PUBBLICITÁ

ritorno in classe con polemica

Non solo la Azzolina. La riapertura della scuola è una grana per tutto il governo

Valerio Valentini

Il Pd ha dato ordine di silenzio: "Fino al 14 settembre non si attacca la ministra". E lei sa che al Nazareno considerano Viale Trastevere "cosa loro". La guerra di nervi tra dem e M5s, in cui anche Conte rischia parecchio

PUBBLICITÁ

Roma. Certe volte è più infido il silenzio, della critica. Quello del Pd sul destino prossimo della scuola, ad esempio, alle orecchie di Lucia Azzolina deve arrivare con un certo fastidio, corredato com’è di tutti quei pettegolezzi, di tutte quelle velenose indiscrezioni che serpeggiano tra i corridoi del ministero a Viale Trastevere. “D’altronde questo è sempre stato il ministero del Pd, al Nazareno lo considerano un po’ cosa loro”, ha detto la Azzolina ai suoi parlamentari, radunati ieri mattina in videoconferenza, col tono di chi è ben consapevole delle insidie che s’approssimano.
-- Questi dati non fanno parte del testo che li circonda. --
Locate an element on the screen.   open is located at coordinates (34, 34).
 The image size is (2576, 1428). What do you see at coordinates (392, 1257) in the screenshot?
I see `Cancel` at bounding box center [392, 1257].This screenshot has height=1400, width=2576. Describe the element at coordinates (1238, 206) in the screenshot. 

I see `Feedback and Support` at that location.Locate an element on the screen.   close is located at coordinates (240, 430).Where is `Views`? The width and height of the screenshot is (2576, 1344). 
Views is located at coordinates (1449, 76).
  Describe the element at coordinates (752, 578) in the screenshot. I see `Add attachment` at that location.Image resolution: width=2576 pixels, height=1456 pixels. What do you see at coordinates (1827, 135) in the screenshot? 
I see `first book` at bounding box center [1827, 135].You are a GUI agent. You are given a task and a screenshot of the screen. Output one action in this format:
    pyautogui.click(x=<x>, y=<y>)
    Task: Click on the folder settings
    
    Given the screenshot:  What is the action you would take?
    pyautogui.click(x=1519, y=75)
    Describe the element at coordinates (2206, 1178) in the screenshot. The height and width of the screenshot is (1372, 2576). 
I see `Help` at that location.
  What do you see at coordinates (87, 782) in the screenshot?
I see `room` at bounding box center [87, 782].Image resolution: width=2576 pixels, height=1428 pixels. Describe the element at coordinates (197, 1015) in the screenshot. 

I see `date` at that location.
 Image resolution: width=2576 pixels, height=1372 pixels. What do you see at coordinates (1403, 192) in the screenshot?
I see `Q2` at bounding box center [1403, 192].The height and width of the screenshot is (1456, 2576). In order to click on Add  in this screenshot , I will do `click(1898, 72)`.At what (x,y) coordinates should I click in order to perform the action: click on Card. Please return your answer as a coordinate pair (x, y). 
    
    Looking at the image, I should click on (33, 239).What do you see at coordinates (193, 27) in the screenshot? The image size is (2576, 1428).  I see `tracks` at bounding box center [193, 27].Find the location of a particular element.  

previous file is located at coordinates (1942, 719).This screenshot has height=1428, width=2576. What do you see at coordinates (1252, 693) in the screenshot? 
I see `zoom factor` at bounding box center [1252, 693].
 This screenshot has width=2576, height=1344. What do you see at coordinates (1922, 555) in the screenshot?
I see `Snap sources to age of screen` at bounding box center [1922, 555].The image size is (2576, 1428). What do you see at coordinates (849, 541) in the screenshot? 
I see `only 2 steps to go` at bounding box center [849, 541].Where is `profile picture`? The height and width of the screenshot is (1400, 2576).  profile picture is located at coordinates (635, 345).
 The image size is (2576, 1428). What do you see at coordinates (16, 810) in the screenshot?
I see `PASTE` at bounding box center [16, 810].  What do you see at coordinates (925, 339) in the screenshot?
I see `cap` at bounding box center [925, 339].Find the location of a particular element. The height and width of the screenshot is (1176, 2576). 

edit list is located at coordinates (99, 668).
E pure delle opportunità: perché quei dieci miliardi che, mal contati, dal gran calderone del Recovery fund potrebbero essere destinati alla scuola, sono un dettaglio tutt’altro che secondario, nella sfida di nervi tra la titolare grillina dell’Istruzione e chi ne medita l’avvicendamento: “Altrimenti non si spiegherebbe come mai – ha osservato lei coi suoi parlamentari, coinvolti in questa dimostrazione d’affetto e solidarietà alla ministra pericolante – proprio mentre stiamo varando il più importante investimento della storia recente sull’edilizia scolastica, si inneschino queste polemiche”.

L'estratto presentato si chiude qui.